Bis zu einer Reform des Sexualstrafrechts sollte es noch lange dauern…
Klauseln zum Schutz der Ehe
1995 sahen auch die GesetzgeberInnen (wieder) Handlungsbedarf. Im Bundestag wurde die Forderung nach der Bestrafung der Vergewaltigung in der Ehe erneut debattiert und die Parteien und der Bundesrat legten ihre Entwürfe vor. Obwohl für vergewaltigende Ehemänner keine Strafmilderung mehr vorgesehen war, enthielten alle Entwürfe – bis auf den der PDS - jedoch Klauseln: So sah die SPD eine „Versöhnungsklausel“ und die CDU/CSU eine „Widerspruchsklausel“ für die Ehefrau während der Gerichtsverhandlung vor.
Beide Klauseln bürdeten der betroffenen Frau die Verantwortung für die Aufrechterhaltung der Ehe auf. Noch immer wurde die Institution der Ehe höher gehalten als das Wohl und die Würde der Ehefrau.
1994: Postkarten-Aktion gegen Vergewaltigung in der Ehe.
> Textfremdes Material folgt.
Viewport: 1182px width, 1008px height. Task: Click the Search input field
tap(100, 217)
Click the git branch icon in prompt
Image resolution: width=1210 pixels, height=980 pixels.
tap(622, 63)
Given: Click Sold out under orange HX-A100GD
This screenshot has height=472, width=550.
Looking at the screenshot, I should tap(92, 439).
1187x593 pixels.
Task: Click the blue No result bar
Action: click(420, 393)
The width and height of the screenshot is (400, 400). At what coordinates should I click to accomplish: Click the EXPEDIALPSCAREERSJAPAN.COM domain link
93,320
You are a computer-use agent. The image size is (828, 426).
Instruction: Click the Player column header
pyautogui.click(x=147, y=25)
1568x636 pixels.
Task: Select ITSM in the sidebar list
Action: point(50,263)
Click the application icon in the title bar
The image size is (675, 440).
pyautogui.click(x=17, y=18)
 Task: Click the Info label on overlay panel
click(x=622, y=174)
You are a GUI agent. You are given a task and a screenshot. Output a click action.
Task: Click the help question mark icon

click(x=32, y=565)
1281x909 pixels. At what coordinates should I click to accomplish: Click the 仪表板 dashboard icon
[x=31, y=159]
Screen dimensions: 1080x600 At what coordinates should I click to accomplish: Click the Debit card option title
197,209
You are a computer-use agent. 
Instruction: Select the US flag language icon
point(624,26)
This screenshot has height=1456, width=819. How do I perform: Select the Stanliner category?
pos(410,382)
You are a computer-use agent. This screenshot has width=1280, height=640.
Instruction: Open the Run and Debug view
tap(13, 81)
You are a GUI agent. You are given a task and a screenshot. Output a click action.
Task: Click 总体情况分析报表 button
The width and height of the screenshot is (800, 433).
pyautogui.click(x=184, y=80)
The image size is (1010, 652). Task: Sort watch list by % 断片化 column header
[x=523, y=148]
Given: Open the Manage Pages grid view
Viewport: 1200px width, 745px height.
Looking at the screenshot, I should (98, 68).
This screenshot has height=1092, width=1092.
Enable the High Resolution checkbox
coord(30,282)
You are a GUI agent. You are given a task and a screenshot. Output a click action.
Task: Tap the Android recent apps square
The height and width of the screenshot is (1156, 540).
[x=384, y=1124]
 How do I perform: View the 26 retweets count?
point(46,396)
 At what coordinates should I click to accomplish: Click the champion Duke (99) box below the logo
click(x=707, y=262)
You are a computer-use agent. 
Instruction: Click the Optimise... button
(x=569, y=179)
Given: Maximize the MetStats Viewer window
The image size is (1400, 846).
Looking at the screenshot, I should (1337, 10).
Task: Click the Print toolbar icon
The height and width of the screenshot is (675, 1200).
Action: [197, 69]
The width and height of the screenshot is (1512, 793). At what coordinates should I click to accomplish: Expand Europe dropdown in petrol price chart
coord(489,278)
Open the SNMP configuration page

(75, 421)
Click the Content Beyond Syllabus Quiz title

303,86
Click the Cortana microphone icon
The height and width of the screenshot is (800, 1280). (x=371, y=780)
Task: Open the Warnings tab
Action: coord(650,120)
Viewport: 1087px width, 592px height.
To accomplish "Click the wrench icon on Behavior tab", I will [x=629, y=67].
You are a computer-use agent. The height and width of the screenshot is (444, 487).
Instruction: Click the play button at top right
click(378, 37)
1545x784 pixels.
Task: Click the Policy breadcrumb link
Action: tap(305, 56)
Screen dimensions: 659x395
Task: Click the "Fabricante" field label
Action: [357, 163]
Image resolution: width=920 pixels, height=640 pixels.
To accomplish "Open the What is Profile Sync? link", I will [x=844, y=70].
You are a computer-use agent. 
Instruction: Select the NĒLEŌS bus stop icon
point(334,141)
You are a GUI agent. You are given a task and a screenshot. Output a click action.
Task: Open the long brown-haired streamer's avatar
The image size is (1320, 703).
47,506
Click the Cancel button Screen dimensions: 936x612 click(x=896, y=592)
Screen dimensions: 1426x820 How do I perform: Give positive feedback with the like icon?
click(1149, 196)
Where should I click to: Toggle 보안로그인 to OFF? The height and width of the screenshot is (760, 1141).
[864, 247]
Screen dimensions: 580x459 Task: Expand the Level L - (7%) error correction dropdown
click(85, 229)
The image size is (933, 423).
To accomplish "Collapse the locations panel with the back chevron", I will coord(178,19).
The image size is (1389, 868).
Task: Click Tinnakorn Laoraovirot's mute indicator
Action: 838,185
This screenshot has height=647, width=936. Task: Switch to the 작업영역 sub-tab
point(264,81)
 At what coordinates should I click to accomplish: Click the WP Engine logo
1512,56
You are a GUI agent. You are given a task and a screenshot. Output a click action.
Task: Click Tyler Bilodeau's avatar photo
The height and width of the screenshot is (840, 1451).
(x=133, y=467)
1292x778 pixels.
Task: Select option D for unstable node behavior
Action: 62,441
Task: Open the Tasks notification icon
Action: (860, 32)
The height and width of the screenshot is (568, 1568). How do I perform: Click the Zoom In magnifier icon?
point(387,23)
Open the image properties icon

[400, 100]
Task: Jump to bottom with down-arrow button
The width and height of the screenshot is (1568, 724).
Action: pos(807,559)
Foto: © TDF-DokumentationsstelleDie „Widerspruchsregelung“ wurde auch von der Regierungskoalition übernommen und mit Langmut gegen die regen Prostete von Politikerinnen und Frauenrechtsorganisationen verteidigt.
TERRE DES FEMMES beteiligte sich an den Debatten mit eigenen Stellungnahmen, Presseveröffentlichungen, Podiumsdiskussionen, Informationsveranstaltungen; eine TDF-Experin nahm an einer Fernsehsendung teil; weitere Protestpostkarten wurden verschickt.
Im Mai 1997 war es schließlich soweit:
Die Hartnäckigkeit der Frauenrechtlerinnen trug am 15. Mai 1997 schließlich Früchte. Die Politikerinnen solidarisierten sich über Parteigrenzen hinweg und votierten für einen neuen Strafgesetzbuch-Paragraf 177, der Vergewaltigung in der Ehe als Verbrechen wertete. Das neue Gesetz wurde mit 470 von 643 Stimmen (bei 35 Enthaltungen) im Bundestag angenommen und trat am 1. Juli 1997 in Kraft.